I’m not really in the mood to write about Trump at the moment. If the Republicans cannot, we will rise up and crush his movement in November. Yes, if we are organized and motivated to vote for the Democrat, we all will win easily, no matter the self doubt of others. Trump is baked in as a violent racist Nazi in the minds of all Americans. He gets the support of like minded violent racists Nazis. He cannot pivot to the center.

We will crush him, but the damage he’s doing is going to be lasting.

No, the KKK is not and has not ever been a leftist organization.

Elspeth Reeve says that Donald Trump is Hillary Clinton’s dream opponent:

It’s surprising how explicitly the 2016 election has been about genitals. Republican presidential candidates have often been fixated on manhood, but just like with other themes of conservative politics of the last few decades, subtlety has gone out the window. I used to joke that Donald Trump would eventually expose himself on stage, but then he bragged about his penis size in a Fox News debate and it wasn’t a joke anymore. Too obvious. Yet if there’s not an enormous upset in the next month, this will get only more extreme in the general election.
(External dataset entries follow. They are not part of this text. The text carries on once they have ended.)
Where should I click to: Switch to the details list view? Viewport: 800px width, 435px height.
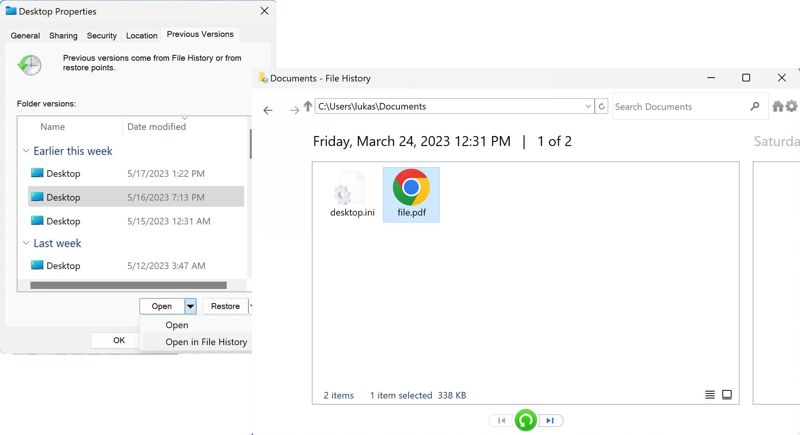pyautogui.click(x=710, y=395)
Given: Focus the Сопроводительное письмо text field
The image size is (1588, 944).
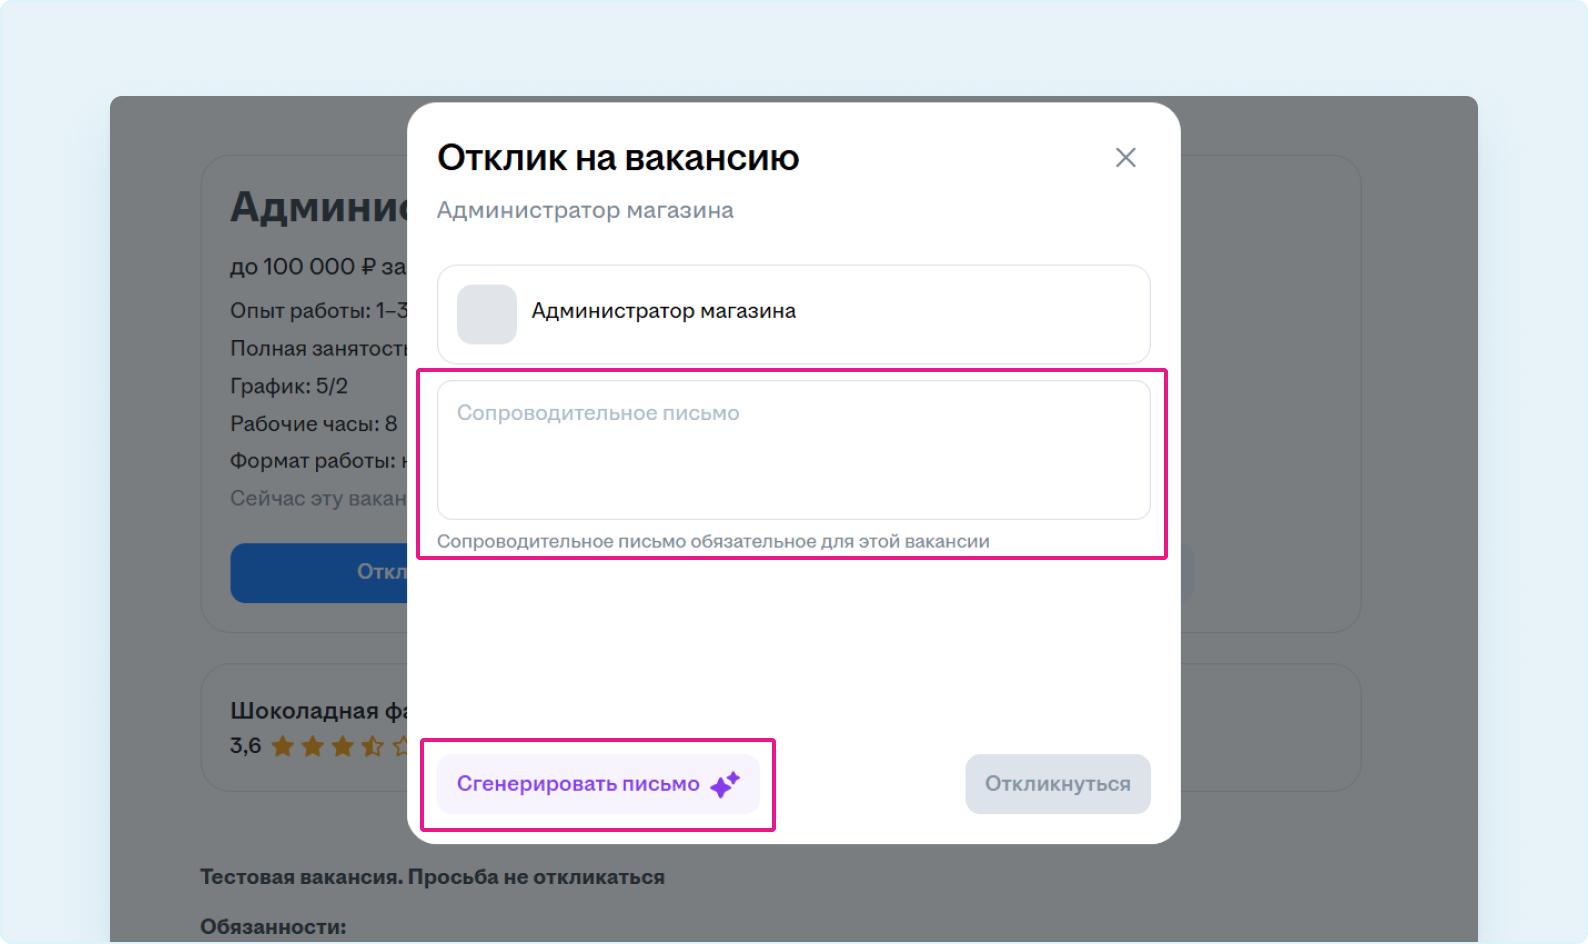Looking at the screenshot, I should tap(793, 450).
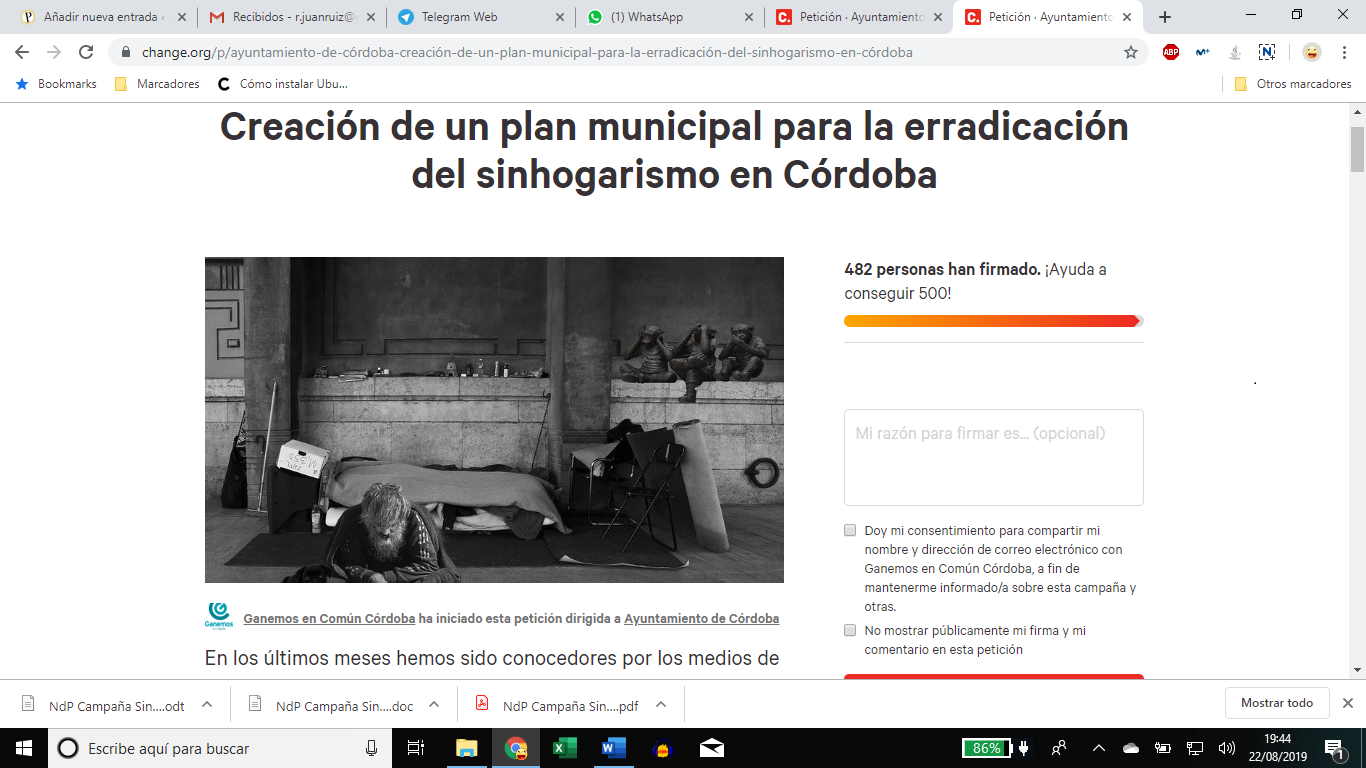Open the Ganemos en Común Córdoba link
Screen dimensions: 1366x768
point(329,618)
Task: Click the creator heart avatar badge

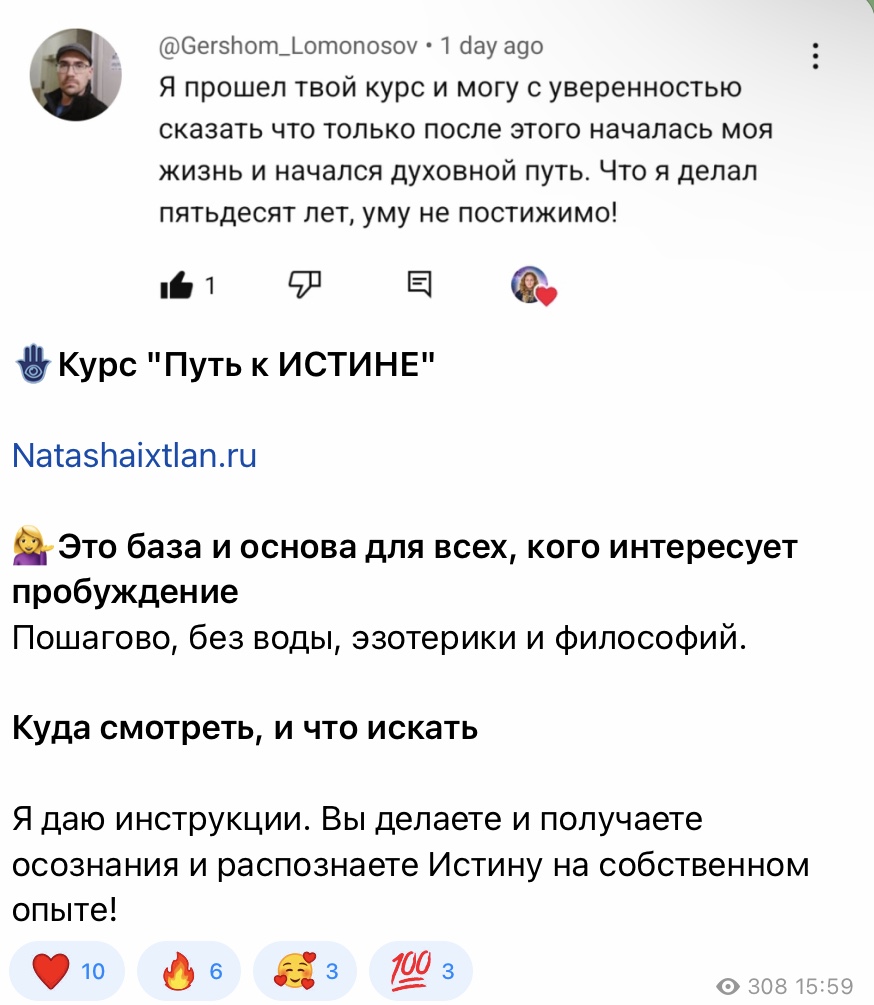Action: tap(532, 286)
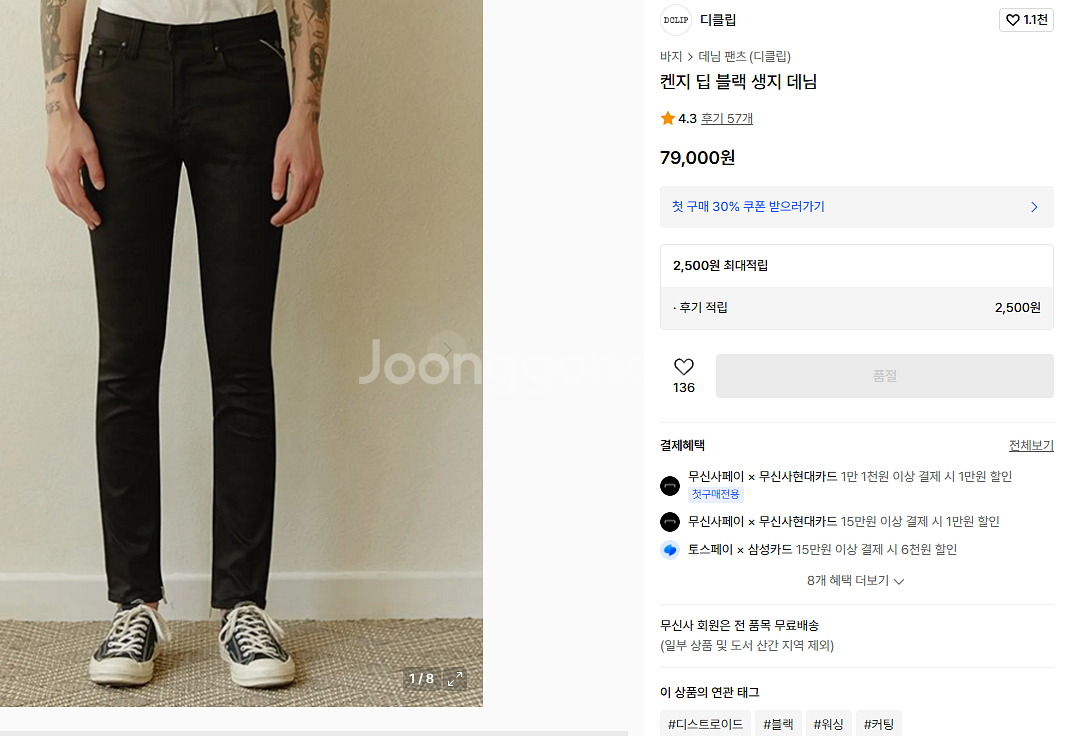Click the star rating icon
This screenshot has width=1065, height=736.
[667, 118]
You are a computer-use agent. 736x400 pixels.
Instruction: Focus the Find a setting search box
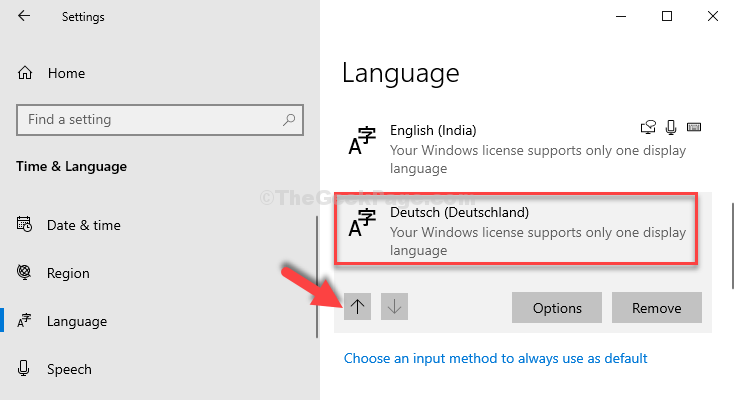[x=160, y=120]
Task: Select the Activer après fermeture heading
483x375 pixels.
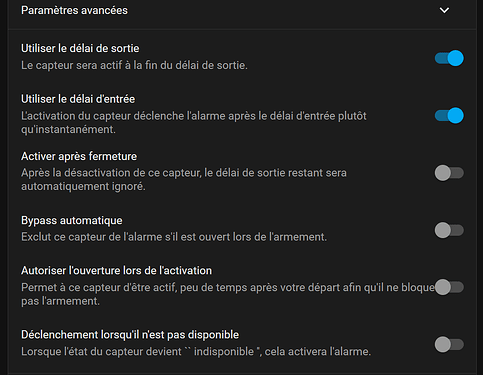Action: coord(79,156)
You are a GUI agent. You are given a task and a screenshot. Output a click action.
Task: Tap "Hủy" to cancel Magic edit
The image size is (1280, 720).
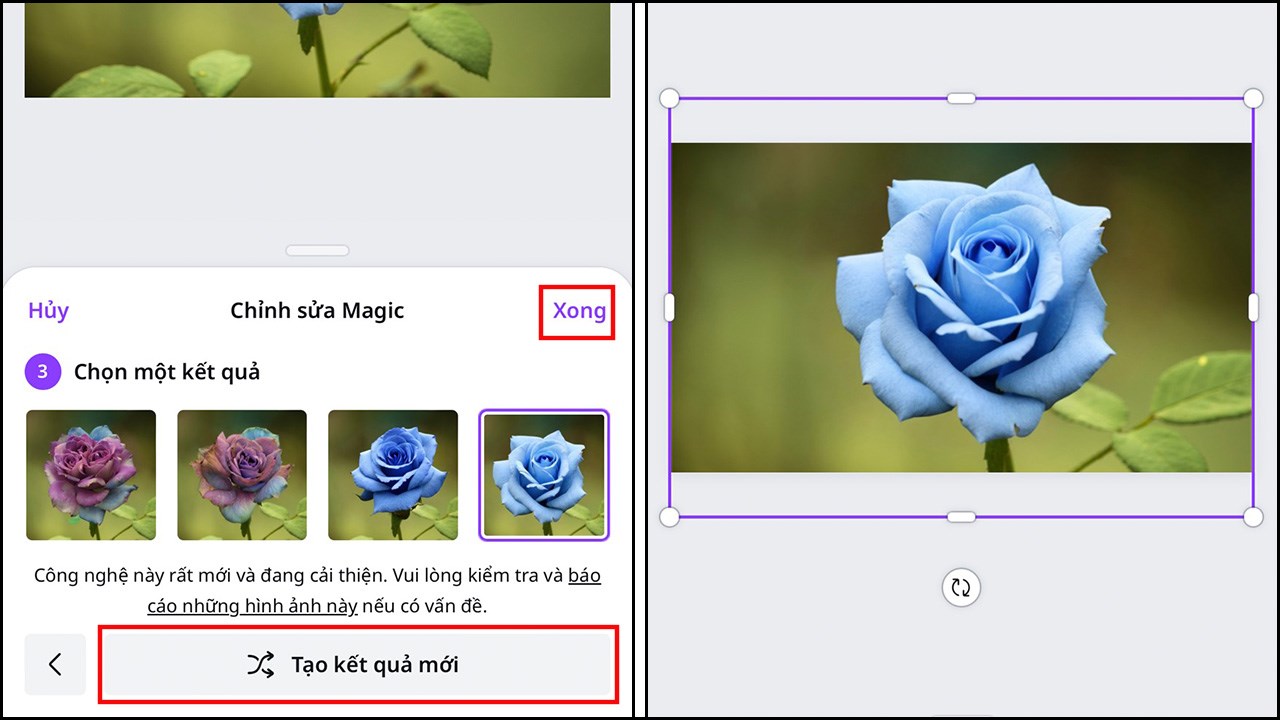coord(47,310)
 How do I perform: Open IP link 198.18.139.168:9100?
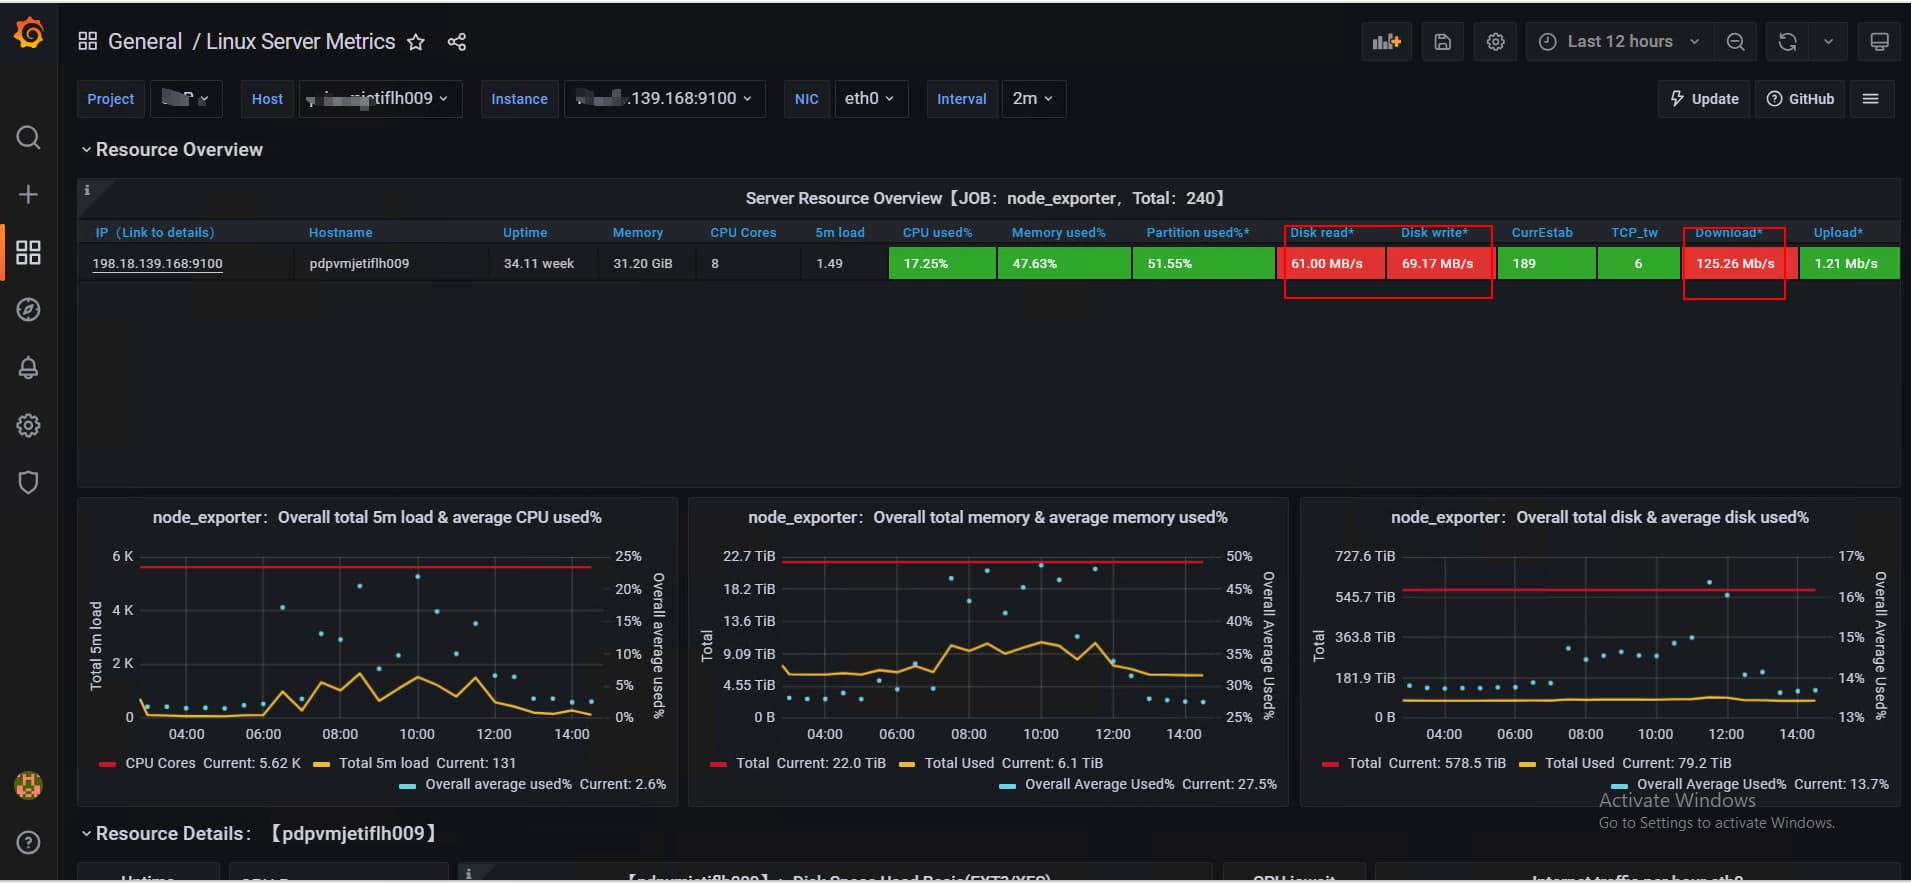(x=157, y=264)
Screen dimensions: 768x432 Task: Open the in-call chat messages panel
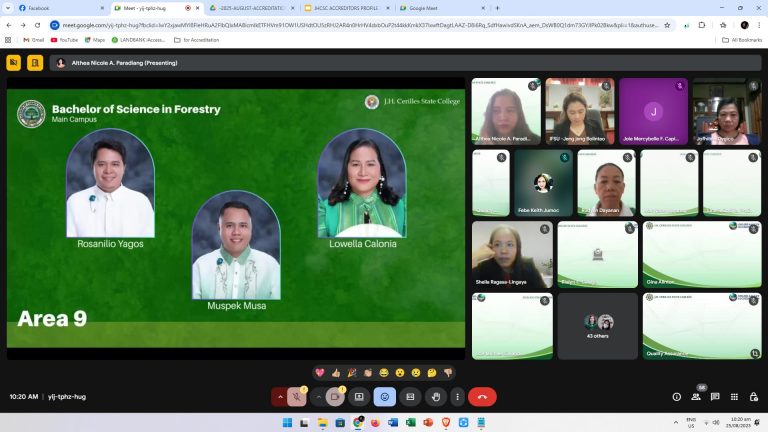tap(715, 397)
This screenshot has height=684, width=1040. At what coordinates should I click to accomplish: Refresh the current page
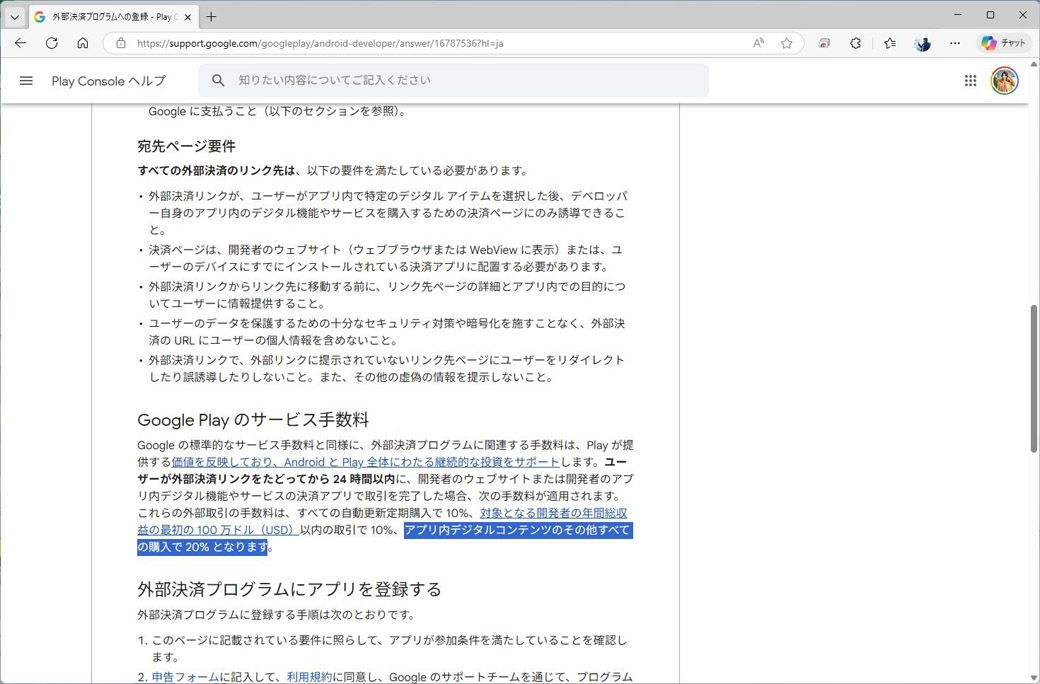(x=51, y=43)
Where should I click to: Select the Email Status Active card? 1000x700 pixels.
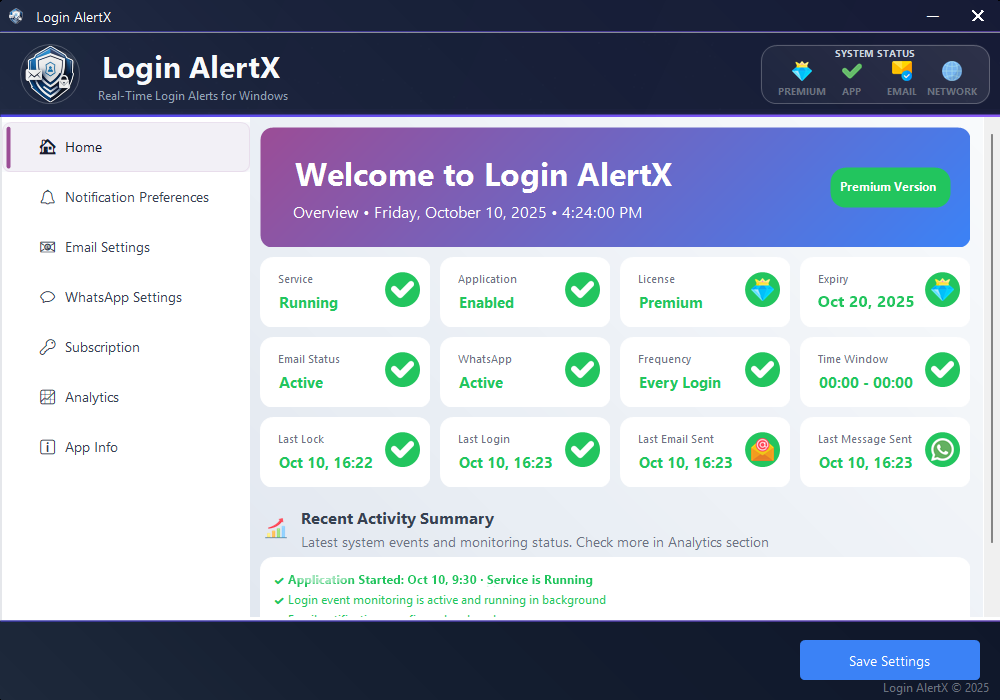pyautogui.click(x=345, y=372)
Trump vs. Clinton will be the boys vs. girls election: penises vs. vaginas.

Hillary Clinton had planned to put gender at the center of her 2016 campaign long before Trump was a conceivable Republican opponent. In the first Democratic debate, when Trump had been leading polls but was still considered a long shot for the nomination, Clinton said, “Yes, finally, fathers will be able to say to their daughters, you, too, can grow up to be president.” But now she has drawn her dream opponent in Trump. Her message will be pretty simple: Why does it matter if we have a female president? Because there are men like Donald Trump in the world.

[…] It’s hard to imagine how Trump will combat this narrative. Picture a Trump vs. Hillary debate. What makes Trump so thrilling on stage is the way he picks on guys like Rubio and Ted Cruz with schoolyard taunts. It’s funny to see powerful, pompous men deflated by being called sissies, and the insult has a kernel of truth, since they do talk for a living. But what are the classic schoolyard taunts against girls? Ugly, bossy, bitchy, slut—these would not be refreshing “emperor has no clothes” insults, but more of the same sexist garbage women hear all the time. Trump called one-time Republican foe Carly Fiorina ugly in a Rolling Stone article, and when he had to share a debate stage with her, he just awkwardly said she was beautiful. If Trump used an insult like that against Clinton, he wouldn’t seem like a rude truth-teller, but another gross old man who can’t handle working with women as equals.

David Atkins:

We no longer have to speculate whether fascism, in Sinclair Lewis’ famous words, would come to America wrapped in the flag and carrying a cross. We already know what its beginnings look like in the form of Trump rallies, which are carrying an increasingly violent, overtly racist, authoritarian aura strongly reminiscent of the 1930s in Germany or Italy.

Those comparisons were once the province of liberal activists or traffic-seeking headline writers. No longer. The incipient racist violence has reached such a fever pitch that a Trump rally in Chicago had to be canceled entirely. It’s one thing to talk in theoretical or strictly political terms about Trump’s authoritarian behavior, his effect on the Republican Party generally or the potential feasibility of Trump’s policy proposals. But the influence of Trumpism on the country is already so obviously toxic and dangerous that it must be called out and mitigated before people start getting seriously hurt or killed.

That’s just the basic decency aspect. Politically, the Republican Party knows that it has to do something to separate itself from the wildfire of racially charged violence or else lose the votes of every minority constituency for a generation. It’s not just for temporary personal advantage that the other GOP presidential candidates are calling on Trump to act to mitigate the rabid passions of his flock. Those who still have careers to make in Republican politics know that this a point of no return for the entire party and every connected to it.

But try as they might, they will not be able to escape from Trumpism.